Area A: Foundations of Quantum Science
Area B: Complex Quantum Systems: From Quantum Networks to Quantum Simulators

Research Highlights

Quantum mechanics and number theory

Factorization of numbers using a quantum computer, security of codes due to the use of single photons, and the similarity of the statistics of the energy levels of a billard and the zeros of the Riemann zeta function point to an intimate connection between quantum mechanics and number theory. Therefore, we use quantum mechanics for modelling number theoretical problems to get a deeper understanding of them. Furthermore, we investigate entanglement as a tool for analytical extension of the Riemann zeta function and for speed up in factorization.

Quantum mechanics and general relativity

Whereas general relativity dominates the cosmic scales, quantum mechanics governs the microscopic world and reveals the fundamental wave nature of matter. These two topics were successfully combined in the so-called QUANTUS project, in which a Bose-Einstein condensate (BEC) was prepared and observed during free fall in the drop tower of Bremen. This experiment represents a milestone on the way to future space missions for new inertial and rotation sensors in space. Despite these local aspects of general relativity that are worth being tested with unprecedented accuracy, general relativity includes also very peculiar solutions of Einstein's field equation in which time travel in principle becomes possible, such as the so-called Gödel Universe.
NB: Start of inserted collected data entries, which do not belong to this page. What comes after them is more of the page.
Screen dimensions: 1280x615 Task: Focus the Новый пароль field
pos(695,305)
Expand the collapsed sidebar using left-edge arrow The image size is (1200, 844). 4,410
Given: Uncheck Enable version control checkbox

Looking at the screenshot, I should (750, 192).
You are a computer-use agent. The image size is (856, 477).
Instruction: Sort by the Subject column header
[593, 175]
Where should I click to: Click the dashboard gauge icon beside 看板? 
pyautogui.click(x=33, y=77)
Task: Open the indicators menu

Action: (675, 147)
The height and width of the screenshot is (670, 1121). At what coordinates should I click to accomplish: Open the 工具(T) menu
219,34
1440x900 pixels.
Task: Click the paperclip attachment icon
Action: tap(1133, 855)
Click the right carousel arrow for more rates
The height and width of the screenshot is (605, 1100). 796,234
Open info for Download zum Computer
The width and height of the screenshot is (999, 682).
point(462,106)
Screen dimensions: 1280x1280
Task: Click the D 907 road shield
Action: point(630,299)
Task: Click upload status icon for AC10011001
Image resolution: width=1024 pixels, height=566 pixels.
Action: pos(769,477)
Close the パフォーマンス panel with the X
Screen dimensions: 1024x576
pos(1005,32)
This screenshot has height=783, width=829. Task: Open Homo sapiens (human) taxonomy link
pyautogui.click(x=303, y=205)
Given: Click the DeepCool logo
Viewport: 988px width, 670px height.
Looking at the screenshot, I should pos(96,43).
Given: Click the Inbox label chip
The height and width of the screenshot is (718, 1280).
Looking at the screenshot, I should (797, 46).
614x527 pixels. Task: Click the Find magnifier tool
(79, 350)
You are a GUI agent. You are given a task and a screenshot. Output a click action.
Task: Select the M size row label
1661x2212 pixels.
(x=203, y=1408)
Foundations of quantum physics

Quantum Mechanics was formulated in its most primitive form more than one hundred years ago. Its improvement over the decades led to a better understanding of the physical world, followed by a myriad of technological applications, some of them fully developed (e.g. the laser) and others yet to come (e.g. quantum computation). For such implementations to be possible, a close connection to foundational aspects is mandatory: purely quantum effects should be identified and studied. To this end, we deal with paradigmatic examples covering the ondulatory effects of quantum evolution, the manipulation and trapping of quantum particles and the resources of quantum computation.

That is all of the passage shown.